Your assignment: With the line containing "You are a computer-use agent. Screen" as the first and the final line of the entries as the last, repeat exactly the lines in that span, including both.

[Dataset entries]
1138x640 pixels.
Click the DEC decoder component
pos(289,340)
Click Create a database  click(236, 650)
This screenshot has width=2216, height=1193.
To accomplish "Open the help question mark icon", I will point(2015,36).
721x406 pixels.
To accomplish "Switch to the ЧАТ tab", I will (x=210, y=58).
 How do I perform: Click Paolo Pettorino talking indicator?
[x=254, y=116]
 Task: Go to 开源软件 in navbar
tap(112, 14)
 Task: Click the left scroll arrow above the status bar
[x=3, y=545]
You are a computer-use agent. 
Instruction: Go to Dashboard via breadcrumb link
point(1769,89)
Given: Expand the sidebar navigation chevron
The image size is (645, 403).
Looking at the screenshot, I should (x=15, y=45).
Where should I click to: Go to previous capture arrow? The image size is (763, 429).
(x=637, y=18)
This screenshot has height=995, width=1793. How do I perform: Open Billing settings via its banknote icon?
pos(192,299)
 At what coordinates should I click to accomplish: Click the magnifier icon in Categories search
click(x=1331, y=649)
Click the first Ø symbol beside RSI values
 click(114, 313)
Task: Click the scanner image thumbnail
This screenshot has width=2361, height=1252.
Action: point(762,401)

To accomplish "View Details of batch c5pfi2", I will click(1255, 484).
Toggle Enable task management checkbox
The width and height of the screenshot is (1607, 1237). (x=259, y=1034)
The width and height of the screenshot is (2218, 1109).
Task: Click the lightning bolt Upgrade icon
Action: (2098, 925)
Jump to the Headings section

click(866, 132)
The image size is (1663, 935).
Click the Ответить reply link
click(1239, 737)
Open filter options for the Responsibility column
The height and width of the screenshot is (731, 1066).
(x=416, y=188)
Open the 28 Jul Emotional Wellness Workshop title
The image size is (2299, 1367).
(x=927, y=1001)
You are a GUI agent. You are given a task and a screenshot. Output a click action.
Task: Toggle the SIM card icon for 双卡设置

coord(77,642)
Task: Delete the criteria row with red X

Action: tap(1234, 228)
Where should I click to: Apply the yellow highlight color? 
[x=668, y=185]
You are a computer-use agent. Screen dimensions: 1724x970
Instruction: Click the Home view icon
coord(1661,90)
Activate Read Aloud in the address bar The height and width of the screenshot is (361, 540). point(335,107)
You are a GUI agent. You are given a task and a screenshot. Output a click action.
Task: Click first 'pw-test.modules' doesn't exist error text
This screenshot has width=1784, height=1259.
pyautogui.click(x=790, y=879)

Task solution:
You are a computer-use agent. Screen dimensions: 1724x970
Instruction: Click the Home view icon
coord(1661,90)
Activate Read Aloud in the address bar The height and width of the screenshot is (361, 540). point(335,107)
You are a GUI agent. You are given a task and a screenshot. Output a click action.
Task: Click first 'pw-test.modules' doesn't exist error text
This screenshot has width=1784, height=1259.
pyautogui.click(x=790, y=879)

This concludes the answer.